Life took over. Let us make a quick run through of what happened.
- I defended my thesis.
- I graduated.
- I unexpectedly got a job without applying.
- I turned a year older.
- I took the licensure exam.
- I failed the licensure exam.
- I went to my province to "cope up" with my failure.
- I went back to work.
- I turned another year older.
- I took the licensure exam again.
- I failed again.
- I went to the province again.
- I went back to work again.
- I learned calligraphy.
- I turned another year older.
- I took the licensure exam again and again.
- I failed again and again.
- I went to the province again and again.
- I went back to work again and again.
- I paused work to review again and again.
- I turned a year older, again.
- I took the exam again and again and again.
- I unexpectedly found myself jobless.
- I failed again and again and again.
- I find myself hanging in the air.
So you know the feeling of not knowing where now life takes you, especially when the life you are living for the past 3 years has been the routine you have been doing, then suddenly it stops.

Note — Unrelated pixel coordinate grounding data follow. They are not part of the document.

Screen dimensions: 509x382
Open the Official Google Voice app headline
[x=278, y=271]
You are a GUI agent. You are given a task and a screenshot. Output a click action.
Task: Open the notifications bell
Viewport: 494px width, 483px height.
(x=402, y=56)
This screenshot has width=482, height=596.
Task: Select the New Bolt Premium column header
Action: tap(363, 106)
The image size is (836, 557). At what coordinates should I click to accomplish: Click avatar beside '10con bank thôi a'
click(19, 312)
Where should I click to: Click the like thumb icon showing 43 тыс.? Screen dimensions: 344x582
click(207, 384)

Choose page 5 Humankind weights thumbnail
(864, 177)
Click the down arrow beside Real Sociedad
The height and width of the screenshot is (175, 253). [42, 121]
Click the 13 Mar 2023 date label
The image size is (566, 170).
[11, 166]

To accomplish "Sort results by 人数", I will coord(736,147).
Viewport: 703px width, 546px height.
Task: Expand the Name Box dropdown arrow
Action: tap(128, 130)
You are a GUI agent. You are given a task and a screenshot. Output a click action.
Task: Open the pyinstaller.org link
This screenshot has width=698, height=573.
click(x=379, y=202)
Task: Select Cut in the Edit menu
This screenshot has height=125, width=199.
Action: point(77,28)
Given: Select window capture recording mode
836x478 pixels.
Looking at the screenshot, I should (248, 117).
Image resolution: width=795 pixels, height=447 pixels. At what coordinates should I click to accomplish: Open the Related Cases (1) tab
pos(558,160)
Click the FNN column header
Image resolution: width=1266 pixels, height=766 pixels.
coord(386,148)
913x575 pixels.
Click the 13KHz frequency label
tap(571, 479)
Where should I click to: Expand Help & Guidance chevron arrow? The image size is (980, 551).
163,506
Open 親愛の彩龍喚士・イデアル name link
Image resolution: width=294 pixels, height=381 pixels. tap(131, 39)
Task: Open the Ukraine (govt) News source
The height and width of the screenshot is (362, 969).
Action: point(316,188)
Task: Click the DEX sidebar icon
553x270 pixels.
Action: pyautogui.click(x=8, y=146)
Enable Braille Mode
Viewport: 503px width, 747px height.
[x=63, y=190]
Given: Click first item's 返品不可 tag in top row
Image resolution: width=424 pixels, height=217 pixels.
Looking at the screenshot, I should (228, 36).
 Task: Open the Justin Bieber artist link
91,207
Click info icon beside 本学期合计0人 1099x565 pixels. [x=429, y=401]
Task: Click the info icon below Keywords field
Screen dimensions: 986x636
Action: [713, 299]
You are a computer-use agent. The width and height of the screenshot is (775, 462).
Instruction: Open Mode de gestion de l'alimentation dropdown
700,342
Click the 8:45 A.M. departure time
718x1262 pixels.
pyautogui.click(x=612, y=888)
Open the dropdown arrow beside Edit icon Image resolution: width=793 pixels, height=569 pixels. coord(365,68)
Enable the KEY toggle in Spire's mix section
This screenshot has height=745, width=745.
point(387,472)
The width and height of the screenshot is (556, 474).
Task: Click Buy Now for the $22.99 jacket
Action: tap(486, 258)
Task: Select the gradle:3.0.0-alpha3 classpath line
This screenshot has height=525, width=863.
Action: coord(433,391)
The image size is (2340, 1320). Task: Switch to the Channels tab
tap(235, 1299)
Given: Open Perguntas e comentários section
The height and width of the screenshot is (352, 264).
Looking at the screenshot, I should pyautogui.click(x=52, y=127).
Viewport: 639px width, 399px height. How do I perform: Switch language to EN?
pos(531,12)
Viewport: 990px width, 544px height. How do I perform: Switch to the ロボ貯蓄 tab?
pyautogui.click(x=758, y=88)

It sucks. Big time.
And at the same time, you get to question life why it is not working for you. For four straight years, you flunk the examination. For four straight years, you strive so hard to reach that ultimate goal, but still fail to do so. That sometimes, I wonder maybe I should I have continued human medicine then. Perhaps, I would be luckier there. Or that maybe anything in the medical field is not really for me at all. That now you wonder, what would life be in the future. Should I just completely shun this life from now on? Or still continue trying? I freaking hate to disappoint my parents over and over and over again. Year in year out I tell myself I will get this, but I fail. And my parents would just keep their mouth shut but I could feel the burning desire for them to scold and lecture me, for not concentrating more, for not taking this stuff more seriously. Same goes to the boyfriend. I know Dad has completely given up on me. Because he told Mommy (and she told me) that this will be the last time that I will take the exam. Perhaps he's still thinking that he shouldn't have allowed me to take up this course in the first place all these years. And that year in year out I see friends pass the examination and claim their licenses, but I get to be left behind, doubting myself all the more.
Where do I go from here? I have no idea. Everyday when I wake up and before I sleep, I ask myself the same thing. They said, when a door closes, a window opens. A door suddenly closed. Without a tiniest warning. Then I thought maybe the window that would open would be I will pass the exam. But I didn't, and the window remained closed. Therefore I found myself trapped, making myself hide more from everyone around me. They tell me to be positive with life; but with my current situation, I don't think I could be positive at all.
Life happens. And I just have to go with the flow.